* Amaç: "Task: Filter heroes by Đấu sĩ" ifadesini içeren satırdan kayıtların sonuna kadar uzanan satırları, her iki uç dahil olmak üzere, boş satırları atlayarak numaralı bir liste hâlinde verin. Resimleri yanıta eklemeyin.

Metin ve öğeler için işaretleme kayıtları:
>>>>>

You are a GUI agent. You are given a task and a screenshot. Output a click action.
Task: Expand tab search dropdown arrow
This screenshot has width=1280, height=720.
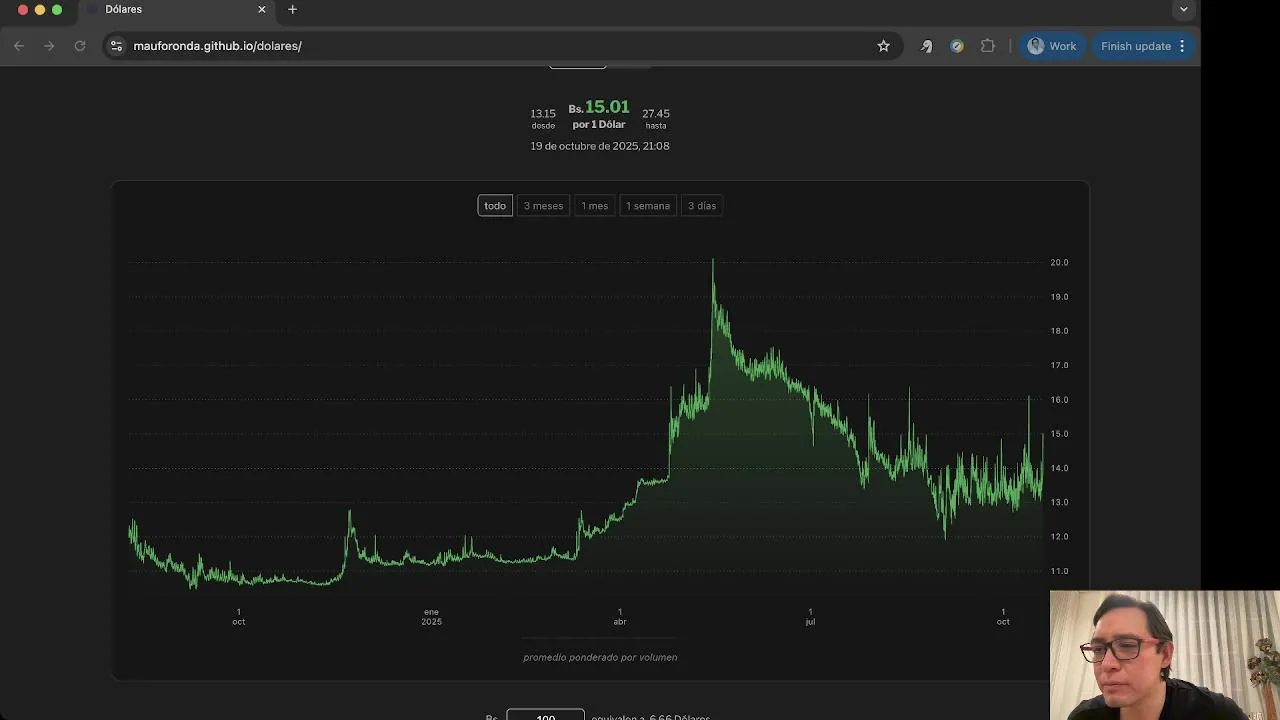click(x=1184, y=9)
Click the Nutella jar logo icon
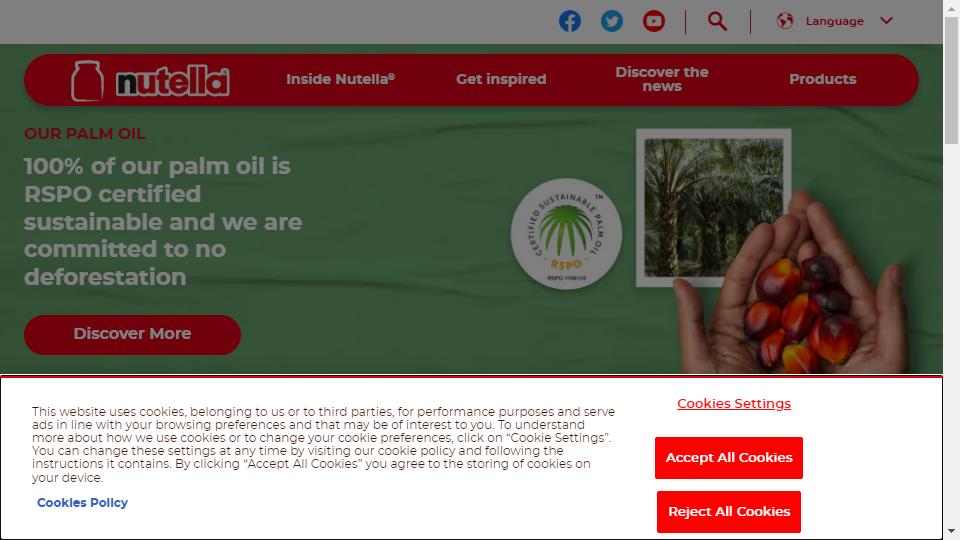960x540 pixels. [x=88, y=80]
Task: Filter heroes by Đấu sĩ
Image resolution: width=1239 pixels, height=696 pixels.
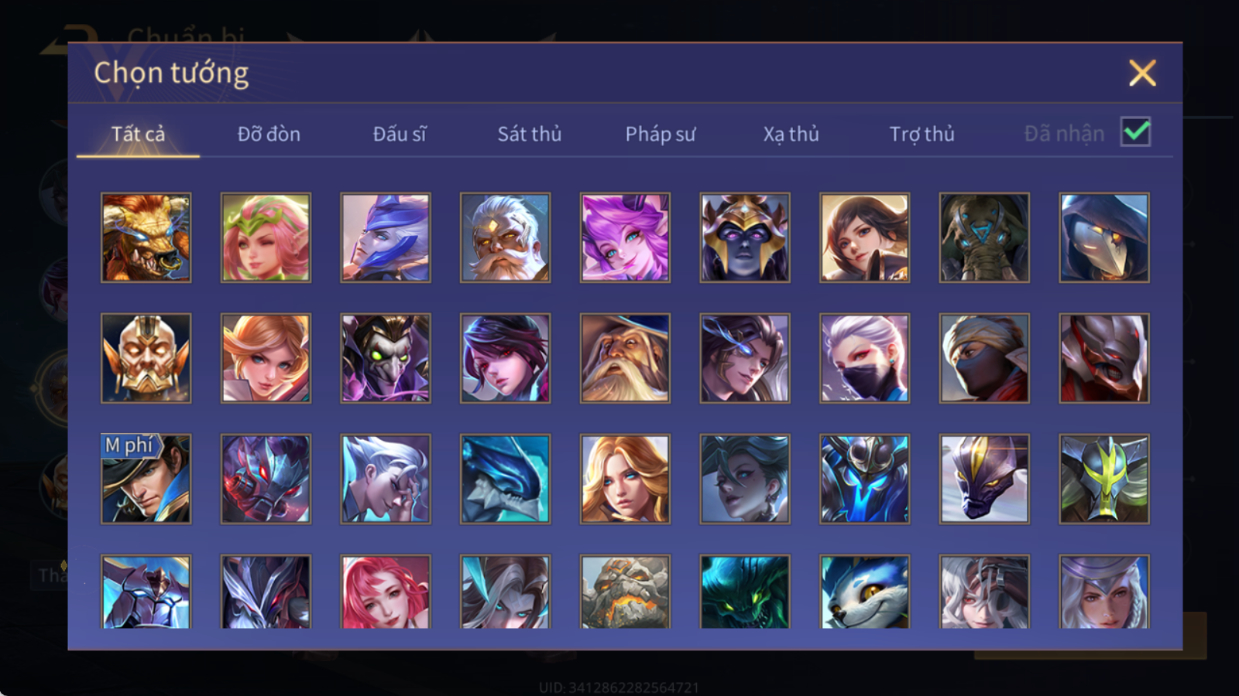Action: 399,134
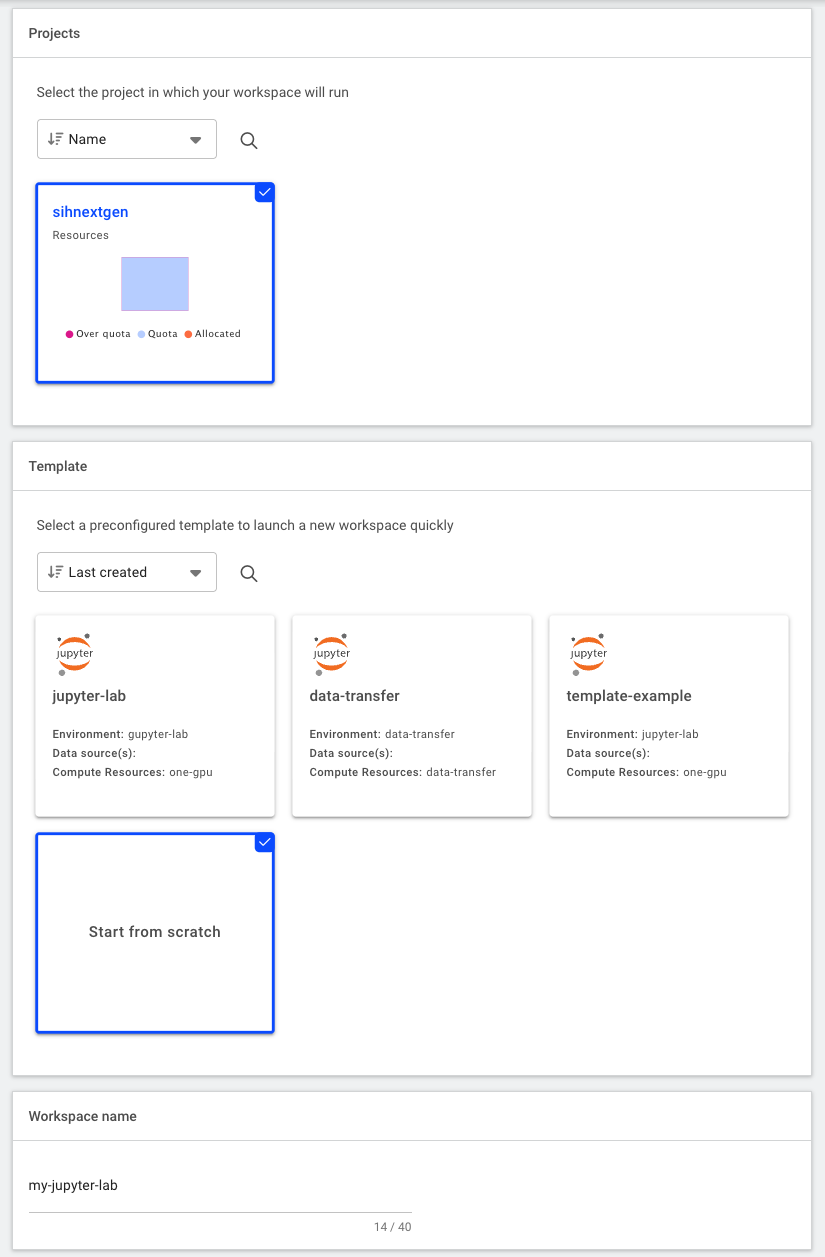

<<<<<

* Çözüm:
1. Task: Filter heroes by Đấu sĩ
2. Image resolution: width=1239 pixels, height=696 pixels.
3. Action: 399,134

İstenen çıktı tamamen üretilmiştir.